About this task: Here are the records. Print them all exactly.

Information provided:
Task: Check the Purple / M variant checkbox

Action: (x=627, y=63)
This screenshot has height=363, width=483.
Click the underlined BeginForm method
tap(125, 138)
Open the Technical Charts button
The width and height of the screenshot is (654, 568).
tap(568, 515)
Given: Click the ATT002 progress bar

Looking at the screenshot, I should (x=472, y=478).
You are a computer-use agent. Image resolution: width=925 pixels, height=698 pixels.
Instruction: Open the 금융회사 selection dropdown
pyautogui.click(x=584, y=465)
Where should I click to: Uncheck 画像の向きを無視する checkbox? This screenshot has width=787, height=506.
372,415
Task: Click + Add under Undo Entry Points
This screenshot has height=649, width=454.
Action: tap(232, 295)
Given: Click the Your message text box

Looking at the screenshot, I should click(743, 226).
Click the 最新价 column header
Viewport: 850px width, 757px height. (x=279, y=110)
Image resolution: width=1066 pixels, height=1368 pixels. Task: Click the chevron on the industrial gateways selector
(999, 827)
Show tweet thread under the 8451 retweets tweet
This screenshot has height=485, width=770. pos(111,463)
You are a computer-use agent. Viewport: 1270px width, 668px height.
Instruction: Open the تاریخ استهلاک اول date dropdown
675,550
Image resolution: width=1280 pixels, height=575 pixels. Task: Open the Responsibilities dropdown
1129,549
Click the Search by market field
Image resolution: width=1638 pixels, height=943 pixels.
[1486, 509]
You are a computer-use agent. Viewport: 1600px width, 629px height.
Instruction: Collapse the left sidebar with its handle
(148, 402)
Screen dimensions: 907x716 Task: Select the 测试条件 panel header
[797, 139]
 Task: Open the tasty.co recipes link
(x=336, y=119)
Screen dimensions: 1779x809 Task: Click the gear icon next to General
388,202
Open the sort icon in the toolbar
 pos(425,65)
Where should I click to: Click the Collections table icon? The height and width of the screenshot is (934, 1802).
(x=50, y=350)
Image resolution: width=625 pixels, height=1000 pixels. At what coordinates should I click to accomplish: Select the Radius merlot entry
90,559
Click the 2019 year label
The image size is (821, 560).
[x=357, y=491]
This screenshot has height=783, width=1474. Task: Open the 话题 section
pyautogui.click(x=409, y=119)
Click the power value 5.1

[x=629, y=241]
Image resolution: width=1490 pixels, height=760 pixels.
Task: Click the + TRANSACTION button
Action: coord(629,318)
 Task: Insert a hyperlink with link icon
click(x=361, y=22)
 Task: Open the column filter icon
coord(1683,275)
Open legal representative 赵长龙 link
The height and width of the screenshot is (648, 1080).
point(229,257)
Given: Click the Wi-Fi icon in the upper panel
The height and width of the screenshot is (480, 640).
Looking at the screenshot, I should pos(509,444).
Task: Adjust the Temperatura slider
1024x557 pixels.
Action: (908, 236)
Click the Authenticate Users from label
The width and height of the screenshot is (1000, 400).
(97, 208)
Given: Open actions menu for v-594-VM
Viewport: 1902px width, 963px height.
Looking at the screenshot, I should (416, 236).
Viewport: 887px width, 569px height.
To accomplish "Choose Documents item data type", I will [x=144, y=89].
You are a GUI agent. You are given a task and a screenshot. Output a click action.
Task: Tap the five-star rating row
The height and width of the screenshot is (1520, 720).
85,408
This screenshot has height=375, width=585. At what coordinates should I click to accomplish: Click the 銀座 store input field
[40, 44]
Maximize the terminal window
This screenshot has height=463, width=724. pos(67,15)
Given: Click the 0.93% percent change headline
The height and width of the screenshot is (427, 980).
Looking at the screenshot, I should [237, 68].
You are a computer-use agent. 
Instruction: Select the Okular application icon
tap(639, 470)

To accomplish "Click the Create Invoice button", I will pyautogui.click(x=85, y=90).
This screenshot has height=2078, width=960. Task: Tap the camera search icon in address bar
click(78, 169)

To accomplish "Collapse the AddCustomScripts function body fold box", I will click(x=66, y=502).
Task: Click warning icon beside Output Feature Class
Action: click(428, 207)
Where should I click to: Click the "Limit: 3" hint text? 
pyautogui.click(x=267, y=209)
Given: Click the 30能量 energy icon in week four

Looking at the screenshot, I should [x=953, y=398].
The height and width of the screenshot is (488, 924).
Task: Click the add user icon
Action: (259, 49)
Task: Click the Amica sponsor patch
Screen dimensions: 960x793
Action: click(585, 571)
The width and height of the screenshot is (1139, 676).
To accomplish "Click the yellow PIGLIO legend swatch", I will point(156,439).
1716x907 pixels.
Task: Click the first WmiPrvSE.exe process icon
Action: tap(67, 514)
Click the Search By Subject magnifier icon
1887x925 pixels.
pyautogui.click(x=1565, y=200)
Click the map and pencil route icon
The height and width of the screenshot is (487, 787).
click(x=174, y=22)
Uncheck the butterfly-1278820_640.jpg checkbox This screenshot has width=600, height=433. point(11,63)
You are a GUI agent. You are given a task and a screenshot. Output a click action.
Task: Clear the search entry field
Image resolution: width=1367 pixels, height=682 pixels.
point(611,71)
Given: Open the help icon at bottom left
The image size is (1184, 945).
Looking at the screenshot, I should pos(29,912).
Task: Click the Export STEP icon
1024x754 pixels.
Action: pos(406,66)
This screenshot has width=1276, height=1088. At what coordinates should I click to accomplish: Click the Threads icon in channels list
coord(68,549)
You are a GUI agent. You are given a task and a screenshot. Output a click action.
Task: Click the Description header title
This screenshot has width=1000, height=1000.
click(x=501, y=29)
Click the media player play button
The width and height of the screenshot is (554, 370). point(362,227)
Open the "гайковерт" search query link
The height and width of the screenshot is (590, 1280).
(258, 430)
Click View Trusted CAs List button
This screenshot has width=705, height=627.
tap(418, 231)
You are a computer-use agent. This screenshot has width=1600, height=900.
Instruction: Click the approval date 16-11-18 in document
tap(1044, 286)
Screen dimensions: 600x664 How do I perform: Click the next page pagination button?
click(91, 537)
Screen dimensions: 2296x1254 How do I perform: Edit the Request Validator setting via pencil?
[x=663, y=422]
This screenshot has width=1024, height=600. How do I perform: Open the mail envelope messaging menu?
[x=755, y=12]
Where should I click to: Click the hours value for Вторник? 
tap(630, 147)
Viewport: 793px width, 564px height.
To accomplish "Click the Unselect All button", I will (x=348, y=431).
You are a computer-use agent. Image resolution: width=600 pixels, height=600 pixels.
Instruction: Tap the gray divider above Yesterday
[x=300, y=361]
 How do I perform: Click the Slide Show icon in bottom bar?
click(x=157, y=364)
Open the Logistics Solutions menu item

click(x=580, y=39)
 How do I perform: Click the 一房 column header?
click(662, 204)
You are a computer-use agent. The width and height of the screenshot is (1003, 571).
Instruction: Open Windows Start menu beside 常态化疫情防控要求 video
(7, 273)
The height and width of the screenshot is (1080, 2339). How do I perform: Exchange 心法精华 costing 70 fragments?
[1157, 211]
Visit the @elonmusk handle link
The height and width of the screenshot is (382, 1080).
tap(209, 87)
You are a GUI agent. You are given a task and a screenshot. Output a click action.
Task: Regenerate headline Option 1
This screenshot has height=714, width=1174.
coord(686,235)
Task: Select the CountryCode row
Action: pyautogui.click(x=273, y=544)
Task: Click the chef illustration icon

Expected answer:
Task: Check the Purple / M variant checkbox

Action: (x=627, y=63)
This screenshot has height=363, width=483.
Click the underlined BeginForm method
tap(125, 138)
Open the Technical Charts button
The width and height of the screenshot is (654, 568).
tap(568, 515)
Given: Click the ATT002 progress bar

Looking at the screenshot, I should (x=472, y=478).
You are a computer-use agent. Image resolution: width=925 pixels, height=698 pixels.
Instruction: Open the 금융회사 selection dropdown
pyautogui.click(x=584, y=465)
Where should I click to: Uncheck 画像の向きを無視する checkbox? This screenshot has width=787, height=506.
372,415
Task: Click + Add under Undo Entry Points
This screenshot has height=649, width=454.
Action: tap(232, 295)
Given: Click the Your message text box

Looking at the screenshot, I should click(743, 226).
Click the 最新价 column header
Viewport: 850px width, 757px height. (x=279, y=110)
Image resolution: width=1066 pixels, height=1368 pixels. Task: Click the chevron on the industrial gateways selector
(999, 827)
Show tweet thread under the 8451 retweets tweet
This screenshot has height=485, width=770. pos(111,463)
You are a computer-use agent. Viewport: 1270px width, 668px height.
Instruction: Open the تاریخ استهلاک اول date dropdown
675,550
Image resolution: width=1280 pixels, height=575 pixels. Task: Open the Responsibilities dropdown
1129,549
Click the Search by market field
Image resolution: width=1638 pixels, height=943 pixels.
[1486, 509]
You are a computer-use agent. Viewport: 1600px width, 629px height.
Instruction: Collapse the left sidebar with its handle
(148, 402)
Screen dimensions: 907x716 Task: Select the 测试条件 panel header
[797, 139]
 Task: Open the tasty.co recipes link
(x=336, y=119)
Screen dimensions: 1779x809 Task: Click the gear icon next to General
388,202
Open the sort icon in the toolbar
 pos(425,65)
Where should I click to: Click the Collections table icon? The height and width of the screenshot is (934, 1802).
(x=50, y=350)
Image resolution: width=625 pixels, height=1000 pixels. At what coordinates should I click to accomplish: Select the Radius merlot entry
90,559
Click the 2019 year label
The image size is (821, 560).
[x=357, y=491]
This screenshot has height=783, width=1474. Task: Open the 话题 section
pyautogui.click(x=409, y=119)
Click the power value 5.1

[x=629, y=241]
Image resolution: width=1490 pixels, height=760 pixels.
Task: Click the + TRANSACTION button
Action: coord(629,318)
 Task: Insert a hyperlink with link icon
click(x=361, y=22)
 Task: Open the column filter icon
coord(1683,275)
Open legal representative 赵长龙 link
The height and width of the screenshot is (648, 1080).
point(229,257)
Given: Click the Wi-Fi icon in the upper panel
The height and width of the screenshot is (480, 640).
Looking at the screenshot, I should pos(509,444).
Task: Adjust the Temperatura slider
1024x557 pixels.
Action: (908, 236)
Click the Authenticate Users from label
The width and height of the screenshot is (1000, 400).
(97, 208)
Given: Open actions menu for v-594-VM
Viewport: 1902px width, 963px height.
Looking at the screenshot, I should (416, 236).
Viewport: 887px width, 569px height.
To accomplish "Choose Documents item data type", I will [x=144, y=89].
You are a GUI agent. You are given a task and a screenshot. Output a click action.
Task: Tap the five-star rating row
The height and width of the screenshot is (1520, 720).
85,408
This screenshot has height=375, width=585. At what coordinates should I click to accomplish: Click the 銀座 store input field
[40, 44]
Maximize the terminal window
This screenshot has height=463, width=724. pos(67,15)
Given: Click the 0.93% percent change headline
The height and width of the screenshot is (427, 980).
Looking at the screenshot, I should [237, 68].
You are a computer-use agent. 
Instruction: Select the Okular application icon
tap(639, 470)

To accomplish "Click the Create Invoice button", I will pyautogui.click(x=85, y=90).
This screenshot has height=2078, width=960. Task: Tap the camera search icon in address bar
click(78, 169)

To accomplish "Collapse the AddCustomScripts function body fold box", I will click(x=66, y=502).
Task: Click warning icon beside Output Feature Class
Action: click(428, 207)
Where should I click to: Click the "Limit: 3" hint text? 
pyautogui.click(x=267, y=209)
Given: Click the 30能量 energy icon in week four

Looking at the screenshot, I should [x=953, y=398].
The height and width of the screenshot is (488, 924).
Task: Click the add user icon
Action: (259, 49)
Task: Click the Amica sponsor patch
Screen dimensions: 960x793
Action: click(585, 571)
The width and height of the screenshot is (1139, 676).
To accomplish "Click the yellow PIGLIO legend swatch", I will point(156,439).
1716x907 pixels.
Task: Click the first WmiPrvSE.exe process icon
Action: tap(67, 514)
Click the Search By Subject magnifier icon
1887x925 pixels.
pyautogui.click(x=1565, y=200)
Click the map and pencil route icon
The height and width of the screenshot is (487, 787).
click(x=174, y=22)
Uncheck the butterfly-1278820_640.jpg checkbox This screenshot has width=600, height=433. point(11,63)
You are a GUI agent. You are given a task and a screenshot. Output a click action.
Task: Clear the search entry field
Image resolution: width=1367 pixels, height=682 pixels.
point(611,71)
Given: Open the help icon at bottom left
The image size is (1184, 945).
Looking at the screenshot, I should pos(29,912).
Task: Click the Export STEP icon
1024x754 pixels.
Action: pos(406,66)
This screenshot has width=1276, height=1088. At what coordinates should I click to accomplish: Click the Threads icon in channels list
coord(68,549)
You are a GUI agent. You are given a task and a screenshot. Output a click action.
Task: Click the Description header title
This screenshot has width=1000, height=1000.
click(x=501, y=29)
Click the media player play button
The width and height of the screenshot is (554, 370). point(362,227)
Open the "гайковерт" search query link
The height and width of the screenshot is (590, 1280).
(258, 430)
Click View Trusted CAs List button
This screenshot has width=705, height=627.
tap(418, 231)
You are a computer-use agent. This screenshot has width=1600, height=900.
Instruction: Click the approval date 16-11-18 in document
tap(1044, 286)
Screen dimensions: 600x664 How do I perform: Click the next page pagination button?
click(91, 537)
Screen dimensions: 2296x1254 How do I perform: Edit the Request Validator setting via pencil?
[x=663, y=422]
This screenshot has width=1024, height=600. How do I perform: Open the mail envelope messaging menu?
[x=755, y=12]
Where should I click to: Click the hours value for Вторник? 
tap(630, 147)
Viewport: 793px width, 564px height.
To accomplish "Click the Unselect All button", I will (x=348, y=431).
You are a computer-use agent. Image resolution: width=600 pixels, height=600 pixels.
Instruction: Tap the gray divider above Yesterday
[x=300, y=361]
 How do I perform: Click the Slide Show icon in bottom bar?
click(x=157, y=364)
Open the Logistics Solutions menu item

click(x=580, y=39)
 How do I perform: Click the 一房 column header?
click(662, 204)
You are a computer-use agent. The width and height of the screenshot is (1003, 571).
Instruction: Open Windows Start menu beside 常态化疫情防控要求 video
(7, 273)
The height and width of the screenshot is (1080, 2339). How do I perform: Exchange 心法精华 costing 70 fragments?
[1157, 211]
Visit the @elonmusk handle link
The height and width of the screenshot is (382, 1080).
tap(209, 87)
You are a GUI agent. You are given a task and a screenshot. Output a click action.
Task: Regenerate headline Option 1
This screenshot has height=714, width=1174.
coord(686,235)
Task: Select the CountryCode row
Action: pyautogui.click(x=273, y=544)
Task: Click the chef illustration icon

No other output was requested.